____ Data rows
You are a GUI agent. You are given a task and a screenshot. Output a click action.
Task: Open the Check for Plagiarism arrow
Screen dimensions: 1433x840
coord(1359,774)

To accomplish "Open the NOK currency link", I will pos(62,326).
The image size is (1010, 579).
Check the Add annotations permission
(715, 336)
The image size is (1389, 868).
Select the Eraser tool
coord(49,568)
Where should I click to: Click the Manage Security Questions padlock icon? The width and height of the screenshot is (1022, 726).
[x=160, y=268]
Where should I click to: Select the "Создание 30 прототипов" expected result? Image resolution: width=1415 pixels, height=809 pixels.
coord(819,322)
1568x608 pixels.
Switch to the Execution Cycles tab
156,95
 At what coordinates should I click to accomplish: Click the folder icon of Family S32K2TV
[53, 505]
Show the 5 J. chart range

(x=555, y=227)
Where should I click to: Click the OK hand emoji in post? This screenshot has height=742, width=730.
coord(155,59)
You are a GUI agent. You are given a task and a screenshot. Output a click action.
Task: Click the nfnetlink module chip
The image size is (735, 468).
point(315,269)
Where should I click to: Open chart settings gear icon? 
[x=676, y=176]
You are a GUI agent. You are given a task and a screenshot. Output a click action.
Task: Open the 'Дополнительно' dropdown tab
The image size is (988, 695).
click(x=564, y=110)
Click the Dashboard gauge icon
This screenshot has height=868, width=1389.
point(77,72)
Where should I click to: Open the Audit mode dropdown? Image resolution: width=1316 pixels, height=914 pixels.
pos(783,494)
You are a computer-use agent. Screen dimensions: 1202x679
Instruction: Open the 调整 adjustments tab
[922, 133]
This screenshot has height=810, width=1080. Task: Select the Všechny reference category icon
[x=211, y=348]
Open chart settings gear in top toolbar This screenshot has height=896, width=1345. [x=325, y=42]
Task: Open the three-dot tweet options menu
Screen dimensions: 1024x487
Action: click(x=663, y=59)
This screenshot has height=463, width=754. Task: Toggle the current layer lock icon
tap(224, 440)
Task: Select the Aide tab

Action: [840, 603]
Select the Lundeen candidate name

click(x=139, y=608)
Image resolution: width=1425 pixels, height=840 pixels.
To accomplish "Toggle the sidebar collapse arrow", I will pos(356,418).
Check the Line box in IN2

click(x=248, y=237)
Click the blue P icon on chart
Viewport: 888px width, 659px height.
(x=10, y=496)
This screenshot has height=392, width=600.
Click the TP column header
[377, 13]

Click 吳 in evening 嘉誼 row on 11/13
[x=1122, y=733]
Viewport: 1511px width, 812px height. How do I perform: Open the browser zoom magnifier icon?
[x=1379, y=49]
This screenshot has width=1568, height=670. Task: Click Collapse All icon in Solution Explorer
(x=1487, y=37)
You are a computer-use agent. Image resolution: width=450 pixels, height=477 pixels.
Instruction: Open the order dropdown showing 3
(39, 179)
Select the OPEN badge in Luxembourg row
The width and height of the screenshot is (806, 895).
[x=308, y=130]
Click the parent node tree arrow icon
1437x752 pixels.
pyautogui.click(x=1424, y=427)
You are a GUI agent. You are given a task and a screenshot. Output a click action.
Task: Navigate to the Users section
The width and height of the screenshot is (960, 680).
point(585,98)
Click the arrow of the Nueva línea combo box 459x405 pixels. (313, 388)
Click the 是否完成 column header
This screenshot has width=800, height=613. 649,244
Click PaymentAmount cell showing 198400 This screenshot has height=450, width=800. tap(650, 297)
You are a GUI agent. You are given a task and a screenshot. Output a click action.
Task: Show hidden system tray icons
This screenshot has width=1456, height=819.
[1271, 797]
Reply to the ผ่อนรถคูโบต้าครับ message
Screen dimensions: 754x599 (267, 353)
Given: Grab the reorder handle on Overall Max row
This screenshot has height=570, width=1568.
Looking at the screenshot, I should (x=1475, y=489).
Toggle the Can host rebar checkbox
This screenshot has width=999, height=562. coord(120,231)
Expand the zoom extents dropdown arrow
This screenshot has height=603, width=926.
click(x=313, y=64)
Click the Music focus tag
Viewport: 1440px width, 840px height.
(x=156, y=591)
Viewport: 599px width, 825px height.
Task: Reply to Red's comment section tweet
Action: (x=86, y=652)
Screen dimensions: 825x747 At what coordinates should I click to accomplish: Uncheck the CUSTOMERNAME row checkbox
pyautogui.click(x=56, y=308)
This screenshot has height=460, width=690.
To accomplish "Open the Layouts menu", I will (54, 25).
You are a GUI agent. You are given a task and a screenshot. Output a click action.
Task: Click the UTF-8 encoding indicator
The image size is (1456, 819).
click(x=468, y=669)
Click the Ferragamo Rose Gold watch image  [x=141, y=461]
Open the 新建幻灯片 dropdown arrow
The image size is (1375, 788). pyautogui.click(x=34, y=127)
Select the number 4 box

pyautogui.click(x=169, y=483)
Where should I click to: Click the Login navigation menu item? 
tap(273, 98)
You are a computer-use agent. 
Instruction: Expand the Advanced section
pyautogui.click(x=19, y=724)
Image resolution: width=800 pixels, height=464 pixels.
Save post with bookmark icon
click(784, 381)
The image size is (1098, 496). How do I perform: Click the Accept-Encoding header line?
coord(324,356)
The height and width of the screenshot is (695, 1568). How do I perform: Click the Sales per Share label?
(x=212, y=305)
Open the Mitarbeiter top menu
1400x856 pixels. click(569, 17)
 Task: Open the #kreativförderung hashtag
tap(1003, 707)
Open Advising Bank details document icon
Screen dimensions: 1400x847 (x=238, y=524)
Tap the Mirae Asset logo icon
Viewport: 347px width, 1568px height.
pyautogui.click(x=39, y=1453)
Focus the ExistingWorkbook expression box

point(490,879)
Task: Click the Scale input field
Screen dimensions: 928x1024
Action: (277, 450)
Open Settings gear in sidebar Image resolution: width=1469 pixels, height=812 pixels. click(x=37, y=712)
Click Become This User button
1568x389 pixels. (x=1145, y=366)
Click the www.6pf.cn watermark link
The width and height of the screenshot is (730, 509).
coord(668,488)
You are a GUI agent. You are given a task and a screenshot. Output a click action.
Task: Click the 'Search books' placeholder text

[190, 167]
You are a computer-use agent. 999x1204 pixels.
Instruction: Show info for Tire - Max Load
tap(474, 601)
________
**Request:** Lay out the lines from the one containing "I will pos(62,326)." up to and including the one containing "[x=211, y=348]" as a Markdown table with the columns No. and Line. Number each line and leave out any blank lines.

**Written answer:**
| No. | Line |
|---|---|
| 1 | To accomplish "Open the NOK currency link", I will pos(62,326). |
| 2 | The image size is (1010, 579). |
| 3 | Check the Add annotations permission |
| 4 | (715, 336) |
| 5 | The image size is (1389, 868). |
| 6 | Select the Eraser tool |
| 7 | coord(49,568) |
| 8 | Where should I click to: Click the Manage Security Questions padlock icon? The width and height of the screenshot is (1022, 726). |
| 9 | [x=160, y=268] |
| 10 | Where should I click to: Select the "Создание 30 прототипов" expected result? Image resolution: width=1415 pixels, height=809 pixels. |
| 11 | coord(819,322) |
| 12 | 1568x608 pixels. |
| 13 | Switch to the Execution Cycles tab |
| 14 | 156,95 |
| 15 |  At what coordinates should I click to accomplish: Click the folder icon of Family S32K2TV |
| 16 | [53, 505] |
| 17 | Show the 5 J. chart range |
| 18 | (x=555, y=227) |
| 19 | Where should I click to: Click the OK hand emoji in post? This screenshot has height=742, width=730. |
| 20 | coord(155,59) |
| 21 | You are a GUI agent. You are given a task and a screenshot. Output a click action. |
| 22 | Task: Click the nfnetlink module chip |
| 23 | The image size is (735, 468). |
| 24 | point(315,269) |
| 25 | Where should I click to: Open chart settings gear icon?  |
| 26 | [x=676, y=176] |
| 27 | You are a GUI agent. You are given a task and a screenshot. Output a click action. |
| 28 | Task: Open the 'Дополнительно' dropdown tab |
| 29 | The image size is (988, 695). |
| 30 | click(x=564, y=110) |
| 31 | Click the Dashboard gauge icon |
| 32 | This screenshot has height=868, width=1389. |
| 33 | point(77,72) |
| 34 | Where should I click to: Open the Audit mode dropdown? Image resolution: width=1316 pixels, height=914 pixels. |
| 35 | pos(783,494) |
| 36 | You are a computer-use agent. Screen dimensions: 1202x679 |
| 37 | Instruction: Open the 调整 adjustments tab |
| 38 | [922, 133] |
| 39 | This screenshot has height=810, width=1080. Task: Select the Všechny reference category icon |
| 40 | [x=211, y=348] |